Aim of the task: From the entries that follow, copy each line in which "right" appears.

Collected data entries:
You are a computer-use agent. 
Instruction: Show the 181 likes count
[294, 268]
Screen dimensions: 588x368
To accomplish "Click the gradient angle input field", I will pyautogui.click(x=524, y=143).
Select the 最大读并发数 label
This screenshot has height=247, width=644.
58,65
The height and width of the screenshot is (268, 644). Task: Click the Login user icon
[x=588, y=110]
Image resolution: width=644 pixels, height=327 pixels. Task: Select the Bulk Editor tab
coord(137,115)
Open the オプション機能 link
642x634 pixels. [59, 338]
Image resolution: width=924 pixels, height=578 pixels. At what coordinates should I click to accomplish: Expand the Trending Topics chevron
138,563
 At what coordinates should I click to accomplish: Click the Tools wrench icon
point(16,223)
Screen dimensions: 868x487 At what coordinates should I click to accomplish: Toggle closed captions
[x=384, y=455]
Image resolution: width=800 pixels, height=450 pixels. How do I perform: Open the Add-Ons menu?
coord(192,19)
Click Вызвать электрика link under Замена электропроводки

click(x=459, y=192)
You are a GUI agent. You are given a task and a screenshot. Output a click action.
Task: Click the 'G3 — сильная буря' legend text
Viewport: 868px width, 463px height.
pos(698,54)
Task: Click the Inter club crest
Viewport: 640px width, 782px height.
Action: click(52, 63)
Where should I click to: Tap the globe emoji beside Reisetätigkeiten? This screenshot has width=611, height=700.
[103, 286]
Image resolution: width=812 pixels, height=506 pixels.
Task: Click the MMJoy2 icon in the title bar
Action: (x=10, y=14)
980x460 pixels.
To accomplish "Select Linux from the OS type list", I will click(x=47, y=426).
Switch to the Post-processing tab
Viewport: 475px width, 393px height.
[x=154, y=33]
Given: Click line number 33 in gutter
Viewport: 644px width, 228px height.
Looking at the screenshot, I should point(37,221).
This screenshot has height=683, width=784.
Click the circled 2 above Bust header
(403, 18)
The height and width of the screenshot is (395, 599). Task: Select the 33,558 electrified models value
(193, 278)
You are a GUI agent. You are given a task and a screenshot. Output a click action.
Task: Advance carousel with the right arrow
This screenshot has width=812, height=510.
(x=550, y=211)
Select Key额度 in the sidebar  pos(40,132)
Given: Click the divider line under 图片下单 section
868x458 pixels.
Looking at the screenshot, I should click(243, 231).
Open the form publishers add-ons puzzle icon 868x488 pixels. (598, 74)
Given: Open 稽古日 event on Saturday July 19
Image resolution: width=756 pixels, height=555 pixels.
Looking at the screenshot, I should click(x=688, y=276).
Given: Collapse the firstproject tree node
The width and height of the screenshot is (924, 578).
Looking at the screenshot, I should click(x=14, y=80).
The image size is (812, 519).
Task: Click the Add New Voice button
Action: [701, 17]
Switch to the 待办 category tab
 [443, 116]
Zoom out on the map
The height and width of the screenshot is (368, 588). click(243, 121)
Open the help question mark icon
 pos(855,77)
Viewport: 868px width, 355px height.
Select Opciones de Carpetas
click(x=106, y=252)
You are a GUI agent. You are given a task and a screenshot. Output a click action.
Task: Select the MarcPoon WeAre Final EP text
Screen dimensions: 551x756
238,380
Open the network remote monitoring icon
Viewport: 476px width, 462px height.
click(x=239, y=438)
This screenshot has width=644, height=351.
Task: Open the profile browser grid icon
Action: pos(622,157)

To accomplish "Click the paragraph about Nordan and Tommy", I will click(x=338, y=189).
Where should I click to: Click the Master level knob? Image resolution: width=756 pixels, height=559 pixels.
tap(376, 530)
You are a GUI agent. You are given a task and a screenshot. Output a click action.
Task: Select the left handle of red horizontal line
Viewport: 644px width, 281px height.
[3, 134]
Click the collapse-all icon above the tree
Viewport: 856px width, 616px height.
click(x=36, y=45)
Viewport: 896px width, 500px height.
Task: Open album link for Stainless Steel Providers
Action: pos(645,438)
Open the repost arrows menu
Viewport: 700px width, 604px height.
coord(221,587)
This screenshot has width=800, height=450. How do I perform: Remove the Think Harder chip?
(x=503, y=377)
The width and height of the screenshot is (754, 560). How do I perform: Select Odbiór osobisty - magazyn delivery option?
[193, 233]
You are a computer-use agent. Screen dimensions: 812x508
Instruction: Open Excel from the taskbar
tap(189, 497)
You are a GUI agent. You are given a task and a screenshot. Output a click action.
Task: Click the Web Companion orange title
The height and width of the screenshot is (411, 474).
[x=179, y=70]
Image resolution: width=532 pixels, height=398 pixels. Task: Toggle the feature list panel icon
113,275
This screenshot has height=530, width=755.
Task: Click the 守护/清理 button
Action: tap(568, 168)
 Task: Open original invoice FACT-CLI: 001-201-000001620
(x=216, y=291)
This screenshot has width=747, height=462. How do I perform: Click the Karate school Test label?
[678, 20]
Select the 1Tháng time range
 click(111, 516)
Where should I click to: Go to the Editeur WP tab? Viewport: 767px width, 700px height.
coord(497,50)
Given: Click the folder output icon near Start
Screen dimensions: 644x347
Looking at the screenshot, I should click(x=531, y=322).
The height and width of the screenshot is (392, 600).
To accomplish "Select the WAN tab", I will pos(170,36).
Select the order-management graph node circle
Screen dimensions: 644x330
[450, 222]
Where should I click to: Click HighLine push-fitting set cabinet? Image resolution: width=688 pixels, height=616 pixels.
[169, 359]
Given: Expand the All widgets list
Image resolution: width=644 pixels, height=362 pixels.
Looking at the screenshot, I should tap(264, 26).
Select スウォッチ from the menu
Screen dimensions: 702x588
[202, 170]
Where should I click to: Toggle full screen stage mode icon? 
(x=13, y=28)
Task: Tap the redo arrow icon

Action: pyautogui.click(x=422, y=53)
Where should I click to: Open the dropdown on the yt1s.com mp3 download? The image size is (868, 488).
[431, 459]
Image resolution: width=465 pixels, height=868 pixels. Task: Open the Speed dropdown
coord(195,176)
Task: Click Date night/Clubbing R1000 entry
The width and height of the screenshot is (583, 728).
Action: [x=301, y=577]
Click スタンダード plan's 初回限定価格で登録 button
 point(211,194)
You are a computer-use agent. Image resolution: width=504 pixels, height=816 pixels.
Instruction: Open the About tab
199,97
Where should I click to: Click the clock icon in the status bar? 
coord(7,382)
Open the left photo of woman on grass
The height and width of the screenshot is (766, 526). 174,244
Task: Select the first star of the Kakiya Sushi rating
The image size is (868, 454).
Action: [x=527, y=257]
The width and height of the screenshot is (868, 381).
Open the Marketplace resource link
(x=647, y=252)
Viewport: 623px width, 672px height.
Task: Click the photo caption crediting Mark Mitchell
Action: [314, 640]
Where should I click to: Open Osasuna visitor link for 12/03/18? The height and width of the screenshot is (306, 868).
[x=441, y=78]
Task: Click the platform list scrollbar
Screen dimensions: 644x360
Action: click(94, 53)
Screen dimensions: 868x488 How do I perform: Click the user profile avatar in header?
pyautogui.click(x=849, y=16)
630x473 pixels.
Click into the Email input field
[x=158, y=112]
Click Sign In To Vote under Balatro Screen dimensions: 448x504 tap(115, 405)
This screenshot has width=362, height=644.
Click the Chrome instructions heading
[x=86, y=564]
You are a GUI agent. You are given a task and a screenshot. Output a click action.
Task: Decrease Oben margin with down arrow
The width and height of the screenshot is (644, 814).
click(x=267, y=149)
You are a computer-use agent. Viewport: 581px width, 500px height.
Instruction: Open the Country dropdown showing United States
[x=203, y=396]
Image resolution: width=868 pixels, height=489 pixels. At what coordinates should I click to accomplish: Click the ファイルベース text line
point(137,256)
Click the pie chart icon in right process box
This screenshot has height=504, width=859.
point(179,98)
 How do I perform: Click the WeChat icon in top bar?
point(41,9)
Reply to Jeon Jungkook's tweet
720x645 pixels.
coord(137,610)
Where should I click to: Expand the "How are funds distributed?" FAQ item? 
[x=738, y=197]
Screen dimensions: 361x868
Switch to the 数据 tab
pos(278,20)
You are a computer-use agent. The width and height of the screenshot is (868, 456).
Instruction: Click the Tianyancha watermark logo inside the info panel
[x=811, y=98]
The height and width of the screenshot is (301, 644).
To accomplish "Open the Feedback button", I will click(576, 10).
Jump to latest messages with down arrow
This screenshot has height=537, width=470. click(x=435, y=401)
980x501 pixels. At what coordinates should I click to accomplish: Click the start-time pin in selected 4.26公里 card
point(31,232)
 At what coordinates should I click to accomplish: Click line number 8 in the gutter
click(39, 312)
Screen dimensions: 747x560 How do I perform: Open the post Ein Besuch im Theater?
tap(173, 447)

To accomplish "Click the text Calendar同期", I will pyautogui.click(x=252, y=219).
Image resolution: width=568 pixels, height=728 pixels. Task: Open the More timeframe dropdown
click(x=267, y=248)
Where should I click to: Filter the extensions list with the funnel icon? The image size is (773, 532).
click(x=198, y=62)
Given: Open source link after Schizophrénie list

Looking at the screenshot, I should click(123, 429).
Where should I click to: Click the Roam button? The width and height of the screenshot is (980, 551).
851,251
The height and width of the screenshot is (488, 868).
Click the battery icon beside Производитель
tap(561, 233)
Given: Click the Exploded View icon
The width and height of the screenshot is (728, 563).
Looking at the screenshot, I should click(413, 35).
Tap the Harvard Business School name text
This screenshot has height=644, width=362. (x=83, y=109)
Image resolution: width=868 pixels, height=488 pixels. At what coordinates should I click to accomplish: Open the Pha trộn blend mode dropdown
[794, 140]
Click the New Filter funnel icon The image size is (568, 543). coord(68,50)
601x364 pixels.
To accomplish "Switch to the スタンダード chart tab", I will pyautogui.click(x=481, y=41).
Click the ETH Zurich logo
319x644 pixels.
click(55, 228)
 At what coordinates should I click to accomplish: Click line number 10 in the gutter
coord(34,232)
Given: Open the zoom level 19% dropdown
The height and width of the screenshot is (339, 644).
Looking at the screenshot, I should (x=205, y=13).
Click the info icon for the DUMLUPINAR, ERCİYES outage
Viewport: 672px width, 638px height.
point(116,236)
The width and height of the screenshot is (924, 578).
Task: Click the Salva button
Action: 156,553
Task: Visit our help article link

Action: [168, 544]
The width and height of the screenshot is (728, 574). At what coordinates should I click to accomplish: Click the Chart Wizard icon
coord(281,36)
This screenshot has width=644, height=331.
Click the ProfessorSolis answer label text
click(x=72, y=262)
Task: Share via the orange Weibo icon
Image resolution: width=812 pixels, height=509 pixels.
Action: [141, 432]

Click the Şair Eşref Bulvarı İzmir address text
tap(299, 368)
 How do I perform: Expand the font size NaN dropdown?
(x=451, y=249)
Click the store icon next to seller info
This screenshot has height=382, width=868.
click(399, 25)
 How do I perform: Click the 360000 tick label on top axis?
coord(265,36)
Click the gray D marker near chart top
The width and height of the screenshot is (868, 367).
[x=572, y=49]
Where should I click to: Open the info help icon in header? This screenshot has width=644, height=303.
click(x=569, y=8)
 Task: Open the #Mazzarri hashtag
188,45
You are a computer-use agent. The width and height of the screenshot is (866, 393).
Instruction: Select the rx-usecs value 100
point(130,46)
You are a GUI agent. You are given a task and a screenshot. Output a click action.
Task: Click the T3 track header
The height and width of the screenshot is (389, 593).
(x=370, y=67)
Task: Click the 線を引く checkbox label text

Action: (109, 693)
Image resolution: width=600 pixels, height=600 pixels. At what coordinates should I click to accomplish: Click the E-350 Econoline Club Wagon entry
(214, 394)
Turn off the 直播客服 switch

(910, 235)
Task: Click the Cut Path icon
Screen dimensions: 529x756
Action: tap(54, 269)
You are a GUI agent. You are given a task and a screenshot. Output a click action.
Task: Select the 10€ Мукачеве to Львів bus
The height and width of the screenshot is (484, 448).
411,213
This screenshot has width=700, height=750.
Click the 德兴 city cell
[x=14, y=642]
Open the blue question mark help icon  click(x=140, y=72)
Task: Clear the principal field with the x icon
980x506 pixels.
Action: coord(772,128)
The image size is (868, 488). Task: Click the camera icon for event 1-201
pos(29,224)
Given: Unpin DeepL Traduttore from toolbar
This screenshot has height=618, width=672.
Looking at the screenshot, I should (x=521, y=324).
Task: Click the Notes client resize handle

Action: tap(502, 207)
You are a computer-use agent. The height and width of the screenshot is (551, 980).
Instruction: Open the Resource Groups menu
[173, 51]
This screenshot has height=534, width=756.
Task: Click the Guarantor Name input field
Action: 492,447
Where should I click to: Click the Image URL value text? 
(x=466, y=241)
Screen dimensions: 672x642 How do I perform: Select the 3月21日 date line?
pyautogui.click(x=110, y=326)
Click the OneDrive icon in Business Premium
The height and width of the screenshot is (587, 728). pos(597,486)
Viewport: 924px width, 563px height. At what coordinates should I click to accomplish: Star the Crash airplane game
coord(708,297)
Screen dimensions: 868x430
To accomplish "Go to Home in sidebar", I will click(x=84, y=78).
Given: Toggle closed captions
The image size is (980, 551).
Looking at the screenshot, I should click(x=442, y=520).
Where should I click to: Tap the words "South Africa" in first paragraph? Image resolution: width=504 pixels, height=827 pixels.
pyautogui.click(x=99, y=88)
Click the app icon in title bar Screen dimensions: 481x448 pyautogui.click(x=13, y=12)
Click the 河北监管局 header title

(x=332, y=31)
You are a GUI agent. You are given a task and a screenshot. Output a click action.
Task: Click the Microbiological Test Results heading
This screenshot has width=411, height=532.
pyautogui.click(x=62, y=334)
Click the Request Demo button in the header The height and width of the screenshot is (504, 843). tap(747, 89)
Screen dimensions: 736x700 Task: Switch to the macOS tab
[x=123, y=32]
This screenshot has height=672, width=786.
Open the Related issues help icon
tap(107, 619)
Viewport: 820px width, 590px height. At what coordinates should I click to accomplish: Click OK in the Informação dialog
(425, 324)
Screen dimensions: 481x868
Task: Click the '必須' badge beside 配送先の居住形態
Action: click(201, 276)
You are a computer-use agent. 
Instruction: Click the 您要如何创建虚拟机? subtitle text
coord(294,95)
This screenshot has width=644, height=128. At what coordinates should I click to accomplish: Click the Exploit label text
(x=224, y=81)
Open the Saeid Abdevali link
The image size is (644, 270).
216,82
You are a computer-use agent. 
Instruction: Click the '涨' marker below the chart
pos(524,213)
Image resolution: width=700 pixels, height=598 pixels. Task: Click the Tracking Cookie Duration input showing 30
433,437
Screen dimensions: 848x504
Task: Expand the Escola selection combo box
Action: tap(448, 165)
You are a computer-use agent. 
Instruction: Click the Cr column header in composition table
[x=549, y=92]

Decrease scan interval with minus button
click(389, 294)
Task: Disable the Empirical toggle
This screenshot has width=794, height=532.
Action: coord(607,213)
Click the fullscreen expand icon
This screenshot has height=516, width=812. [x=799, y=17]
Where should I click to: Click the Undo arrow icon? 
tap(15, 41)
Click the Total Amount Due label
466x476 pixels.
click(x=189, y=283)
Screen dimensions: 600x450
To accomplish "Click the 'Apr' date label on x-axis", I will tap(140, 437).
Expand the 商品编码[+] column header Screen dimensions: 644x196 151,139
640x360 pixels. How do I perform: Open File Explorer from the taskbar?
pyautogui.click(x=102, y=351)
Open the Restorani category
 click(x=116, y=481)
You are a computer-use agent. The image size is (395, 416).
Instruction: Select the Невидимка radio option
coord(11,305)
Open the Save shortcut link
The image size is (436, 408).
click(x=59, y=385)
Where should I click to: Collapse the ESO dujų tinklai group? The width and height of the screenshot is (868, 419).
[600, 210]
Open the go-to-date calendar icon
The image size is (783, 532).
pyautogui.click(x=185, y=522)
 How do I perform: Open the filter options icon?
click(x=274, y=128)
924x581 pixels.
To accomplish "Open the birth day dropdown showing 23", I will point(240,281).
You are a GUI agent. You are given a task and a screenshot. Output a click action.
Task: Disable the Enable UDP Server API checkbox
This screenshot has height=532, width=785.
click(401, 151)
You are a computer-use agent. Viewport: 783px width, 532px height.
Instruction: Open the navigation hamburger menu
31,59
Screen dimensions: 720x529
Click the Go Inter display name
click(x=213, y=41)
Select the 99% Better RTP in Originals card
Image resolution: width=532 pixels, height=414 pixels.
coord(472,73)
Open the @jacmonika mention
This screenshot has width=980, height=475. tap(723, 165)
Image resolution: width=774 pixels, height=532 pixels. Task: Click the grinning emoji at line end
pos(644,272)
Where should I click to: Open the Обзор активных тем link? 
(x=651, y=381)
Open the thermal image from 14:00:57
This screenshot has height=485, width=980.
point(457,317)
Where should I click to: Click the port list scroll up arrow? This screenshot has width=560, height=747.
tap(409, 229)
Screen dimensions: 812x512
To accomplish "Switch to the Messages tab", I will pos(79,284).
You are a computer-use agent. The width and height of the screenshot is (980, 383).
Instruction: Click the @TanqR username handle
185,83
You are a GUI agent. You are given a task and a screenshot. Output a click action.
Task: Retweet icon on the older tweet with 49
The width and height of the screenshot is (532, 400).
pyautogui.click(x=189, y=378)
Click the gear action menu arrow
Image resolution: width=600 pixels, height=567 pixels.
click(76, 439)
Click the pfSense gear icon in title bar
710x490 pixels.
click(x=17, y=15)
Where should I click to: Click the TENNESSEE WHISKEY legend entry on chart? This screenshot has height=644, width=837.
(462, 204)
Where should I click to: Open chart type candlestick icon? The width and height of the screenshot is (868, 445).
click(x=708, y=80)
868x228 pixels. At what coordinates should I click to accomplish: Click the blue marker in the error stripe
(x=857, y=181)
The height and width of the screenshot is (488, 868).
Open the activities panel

Answer below:
Task: Advance carousel with the right arrow
Click the pie chart icon in right process box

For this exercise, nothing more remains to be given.